If there is a fundamental unity within the anti-capitalist movement, it is that of gathering around an anti-proletarian strategy that does not hide its real intentions, the perpetuation of the capitalist system whose development is not dissociated from the reforms acquired through hard struggle, a kind of ’capitalism with a human face’. "Thus, the alterglobalists can speak of another world without even once referring to two centuries of struggle and theoretical construction by the working class about precisely this other world." [6] (L’altermondialisation : un poison contre la perspective révolutionnaire, Révolution Internationale n° 339, French journal of the ICC).

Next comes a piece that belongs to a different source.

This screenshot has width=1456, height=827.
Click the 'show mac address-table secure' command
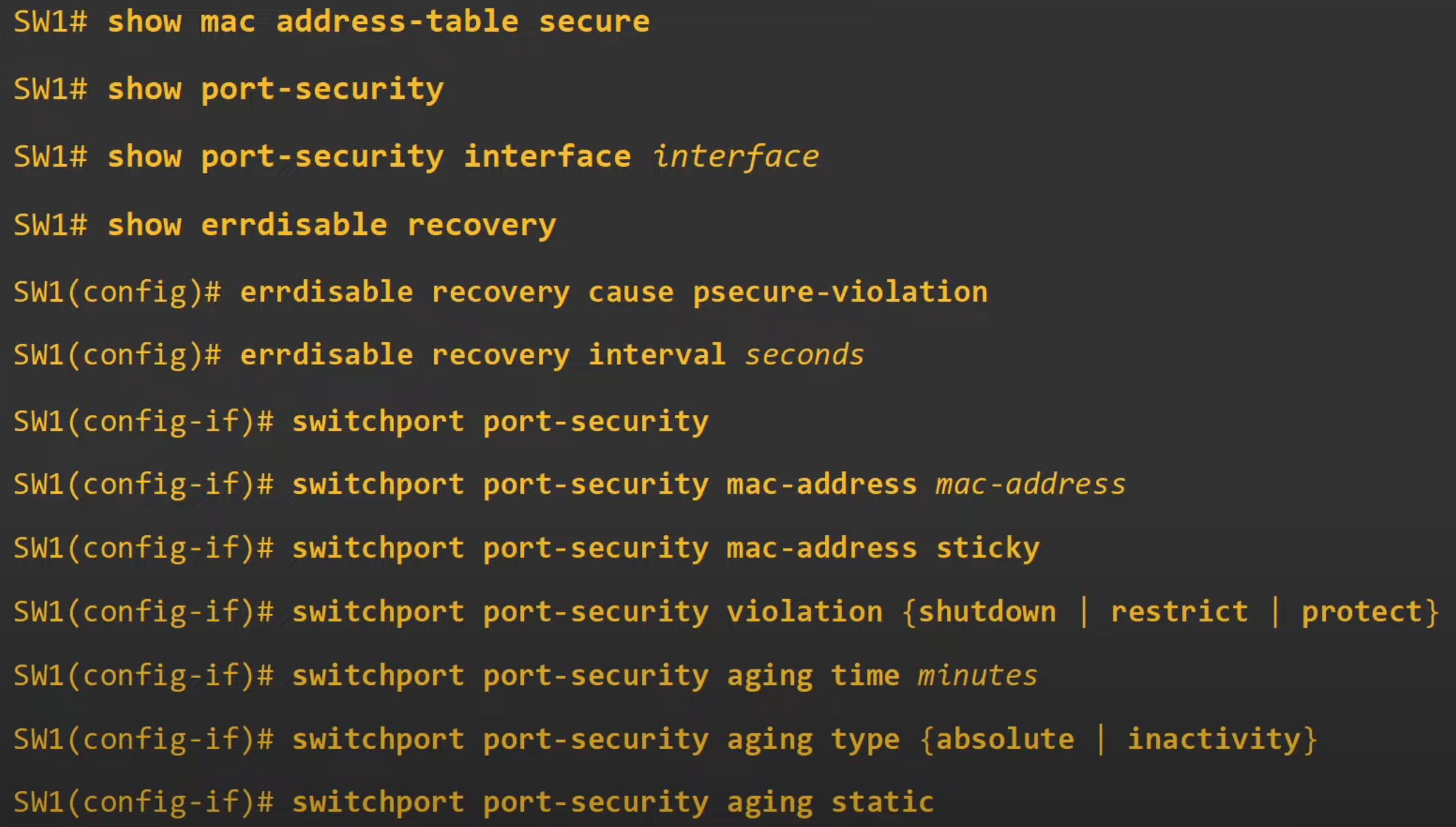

Experimentation rather than experience, this confers to suppress the historical dimension of the revolutionary subject and of its principal task, the seizure of power and the exercise of its dictatorship. This confers to distort the very meaning of the working class struggle by subordinating it to economism, the paragon of the ’alter’ organisations and other anti-capitalists in the pay of the bourgeois state, it sends back to the dustbin of history the controversy between reform or revolution, freezing the struggle of the exploited in a purely economic dimension, denaturing it from its political dimension; this ’other possible world’ of the alterglobalists and other anti-capitalists is nothing other than this world as it is, where we preach rather than fight, where we get drunk on ’human rights’ discourse, where we aspire to a return to the welfare state and to strategies of nationalisation of the sectors most affected by the crisis. The old Stalinist remedies, under the guise of protectionist measures, are the breeding ground of this left of capital. "The claim of a ‘real left’ can thus find its way in, and exploit its old recipes, especially the criticism of the excesses of capitalism, avoiding criticism of capitalism itself." [7]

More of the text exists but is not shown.